» Task brief
Using the data below, print exactly the line with "[button] (201, 17)", the line with "Vain välttämättömät evästeet", and every line between them, but none of the pictures.

» Data extracts
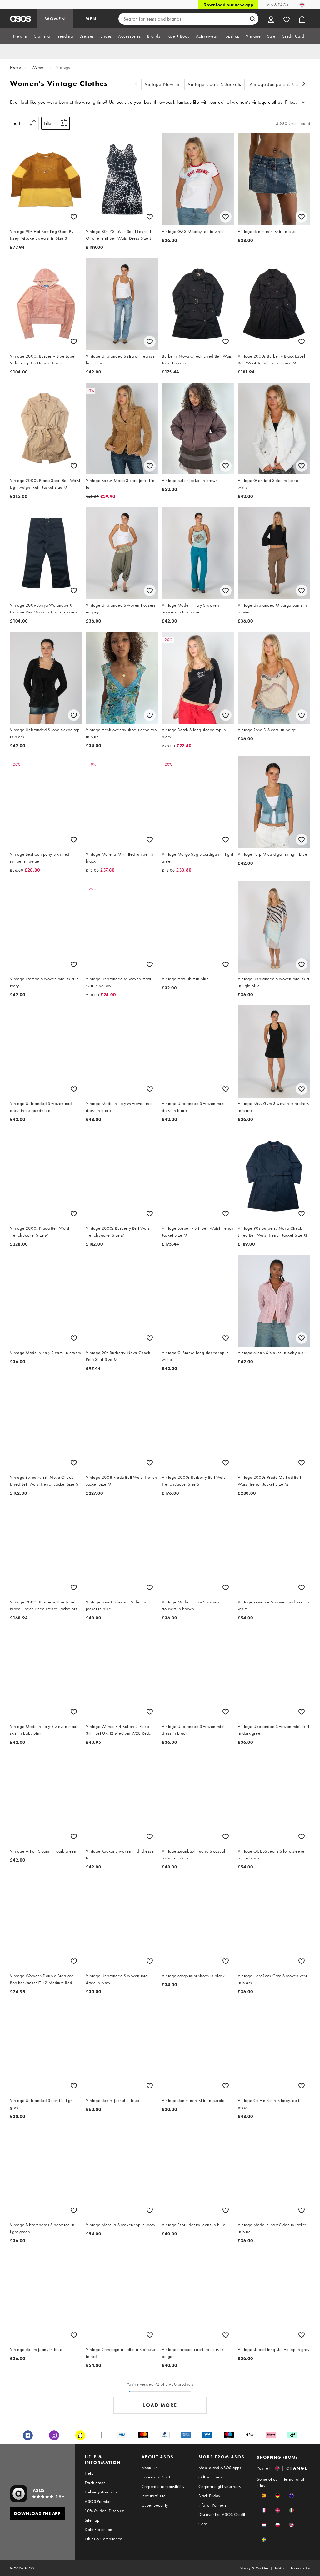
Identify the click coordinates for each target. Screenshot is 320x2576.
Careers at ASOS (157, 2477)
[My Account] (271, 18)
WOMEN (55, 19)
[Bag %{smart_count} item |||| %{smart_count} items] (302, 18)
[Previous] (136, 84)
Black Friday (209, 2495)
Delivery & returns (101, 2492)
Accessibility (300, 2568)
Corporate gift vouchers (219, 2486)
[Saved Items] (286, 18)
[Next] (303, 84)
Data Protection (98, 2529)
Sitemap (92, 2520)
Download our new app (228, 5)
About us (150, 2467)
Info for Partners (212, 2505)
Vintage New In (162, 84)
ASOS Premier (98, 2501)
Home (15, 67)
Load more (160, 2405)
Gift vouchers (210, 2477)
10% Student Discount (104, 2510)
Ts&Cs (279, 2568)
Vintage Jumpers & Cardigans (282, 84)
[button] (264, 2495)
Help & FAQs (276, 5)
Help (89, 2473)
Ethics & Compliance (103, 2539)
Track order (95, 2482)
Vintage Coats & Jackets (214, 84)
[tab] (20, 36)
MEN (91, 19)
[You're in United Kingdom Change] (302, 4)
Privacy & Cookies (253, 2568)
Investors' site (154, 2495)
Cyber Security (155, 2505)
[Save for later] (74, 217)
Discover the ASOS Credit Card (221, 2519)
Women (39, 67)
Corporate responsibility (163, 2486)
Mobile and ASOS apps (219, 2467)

* * *

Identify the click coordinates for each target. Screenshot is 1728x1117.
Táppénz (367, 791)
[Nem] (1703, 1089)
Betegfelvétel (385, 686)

* * *

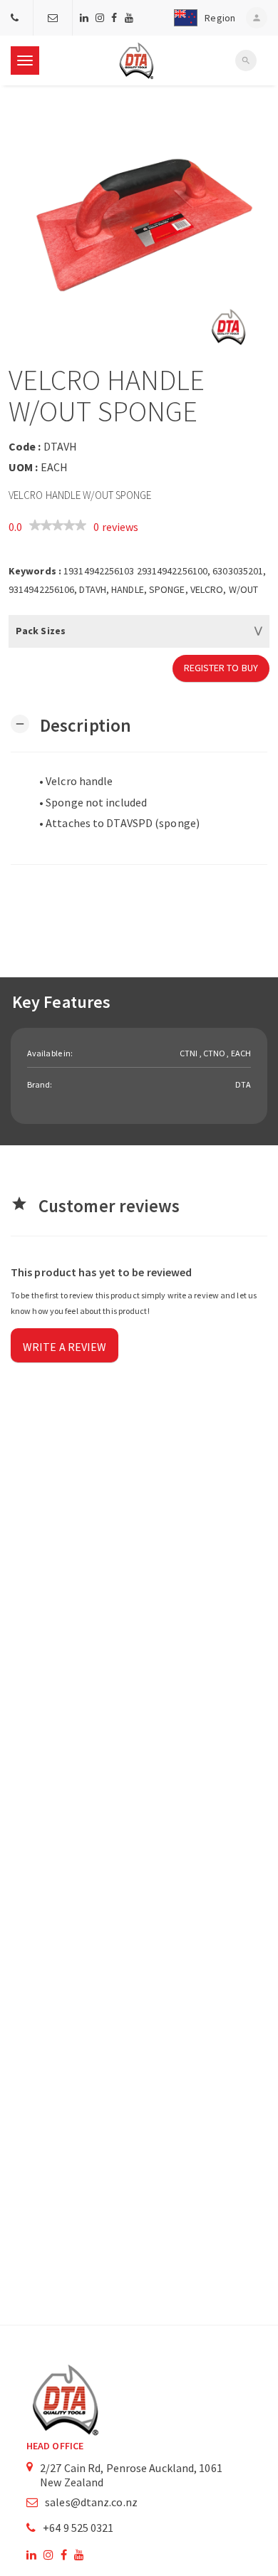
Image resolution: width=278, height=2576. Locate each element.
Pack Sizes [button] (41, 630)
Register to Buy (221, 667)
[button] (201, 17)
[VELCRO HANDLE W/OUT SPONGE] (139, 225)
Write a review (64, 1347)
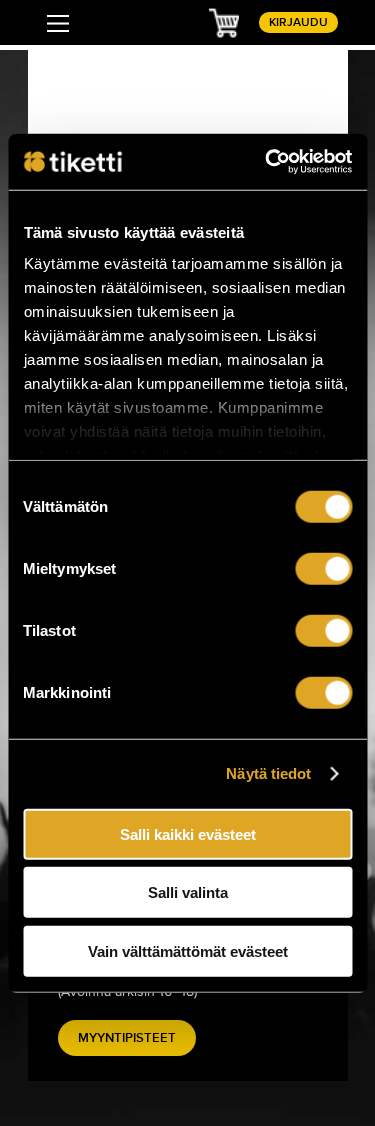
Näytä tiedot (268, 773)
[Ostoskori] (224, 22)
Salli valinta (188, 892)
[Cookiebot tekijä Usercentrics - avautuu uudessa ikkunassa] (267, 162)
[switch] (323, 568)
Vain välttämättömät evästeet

» Written response
[button] (201, 17)
[VELCRO HANDLE W/OUT SPONGE] (139, 225)
Write a review (64, 1347)
Näytä tiedot (268, 773)
[Ostoskori] (224, 22)
Salli valinta (188, 892)
[Cookiebot tekijä Usercentrics - avautuu uudessa ikkunassa] (267, 162)
[switch] (323, 568)
Vain välttämättömät evästeet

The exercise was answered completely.